Fig. 1: Lung MKs accumulate more rapidly in the lung than other immune cells upon particle exposure.

a Number of AM, DC, NE, MO, MK, Baso and Eosin in the BALF increased at 6, 12, and 24 h hpi of CB particles (n = 4 mice per group). b Ratio of the cumulative increase of different cells (1-7) in BALF of treated mice in a relative to untreated control. Horizontal dotted line shows a ratio of 1. Ratio in each group is the mean values of 3 independent experiments. c Immunofluorescent images (left) and PF4⁺CD41⁺DAPI⁺ cell counts (right) show lung sections from mice post 24 h-exposure had more PF4⁺CD41⁺DAPI⁺ MKs (white arrow) than untreated control (n = 6 mice per group). d Fluorescent images of lung sections from naïve PF4-mTmG mice showing resident and crawling MKs (green) in the Alv. and Int. region (red, inside dotted line). e 3D fluorescent imaging of lung sections from untreated PF4-mTmG mice showing MK resident in Alv. wall. f Giemsa-Wright stained image of an isolated CD41⁺ Alv.

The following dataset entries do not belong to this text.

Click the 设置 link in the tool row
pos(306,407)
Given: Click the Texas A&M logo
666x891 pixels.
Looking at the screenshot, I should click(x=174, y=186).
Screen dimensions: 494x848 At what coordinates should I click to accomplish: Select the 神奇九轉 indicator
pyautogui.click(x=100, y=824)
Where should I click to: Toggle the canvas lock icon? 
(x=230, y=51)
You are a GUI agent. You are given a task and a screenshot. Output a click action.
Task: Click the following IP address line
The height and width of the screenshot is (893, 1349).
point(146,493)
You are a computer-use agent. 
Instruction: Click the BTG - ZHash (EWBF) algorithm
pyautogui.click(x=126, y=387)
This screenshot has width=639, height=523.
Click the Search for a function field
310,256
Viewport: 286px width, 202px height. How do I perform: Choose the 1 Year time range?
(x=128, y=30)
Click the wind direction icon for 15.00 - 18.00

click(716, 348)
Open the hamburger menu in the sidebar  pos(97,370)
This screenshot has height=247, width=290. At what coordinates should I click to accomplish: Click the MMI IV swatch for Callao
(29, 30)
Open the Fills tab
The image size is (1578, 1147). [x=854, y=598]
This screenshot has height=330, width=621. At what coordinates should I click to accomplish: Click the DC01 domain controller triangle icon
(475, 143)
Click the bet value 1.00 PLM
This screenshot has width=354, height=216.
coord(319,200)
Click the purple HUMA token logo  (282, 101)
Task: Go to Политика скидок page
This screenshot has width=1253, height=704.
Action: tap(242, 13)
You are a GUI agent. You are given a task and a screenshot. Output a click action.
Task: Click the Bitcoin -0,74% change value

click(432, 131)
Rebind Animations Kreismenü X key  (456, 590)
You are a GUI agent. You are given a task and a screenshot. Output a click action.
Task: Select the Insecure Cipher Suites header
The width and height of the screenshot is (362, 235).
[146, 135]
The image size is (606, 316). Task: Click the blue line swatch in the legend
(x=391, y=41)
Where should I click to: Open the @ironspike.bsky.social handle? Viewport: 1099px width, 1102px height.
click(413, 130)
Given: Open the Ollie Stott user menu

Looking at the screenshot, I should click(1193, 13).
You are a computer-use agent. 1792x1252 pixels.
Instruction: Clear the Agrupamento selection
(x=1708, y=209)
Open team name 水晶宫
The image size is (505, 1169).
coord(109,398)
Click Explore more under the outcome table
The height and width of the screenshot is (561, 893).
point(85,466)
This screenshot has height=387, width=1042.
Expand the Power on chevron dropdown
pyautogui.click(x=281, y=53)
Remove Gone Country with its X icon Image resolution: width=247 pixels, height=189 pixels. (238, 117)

MKs with the classical hyperchromatic nucleus and granular cytoplasm. g Fluorescent images of Alv. MKs (CD41⁺CD42b⁺ Hoechst⁺) obtained from BALF through magnetic bead sorting. h Fluorescence analysis of the percentage of Alv. MKs and Int. MKs in the whole lung from untreated PF4-mTmG mice (n = 3 mice per group). i Venn diagram showing the gene signature of Alv. and Int. MKs. Numbers represent number of genes. j Heatmap of the enriched pathways for genes expressed in Alv. and Int. MKs. k 3D fluorescent images showing accumulated PF4⁺GFP⁺MKs (green) and platelets (green) in lung sections from PF4-mTmG mice treated with CB particles for 24 h. l H&E and Masson stained images of lung sections from mice exposed to CB particles for 24 h show infiltration of inflammatory cells (blue arrows) and fiber deposition in alveoli (red arrows) and capillaries (green arrowheads). Data are presented as the mean values of 3 independent experiments ± SEM (a, c and h), P-value relative to 0 hpi (a) and control (c and h) by two-side student’s t-test.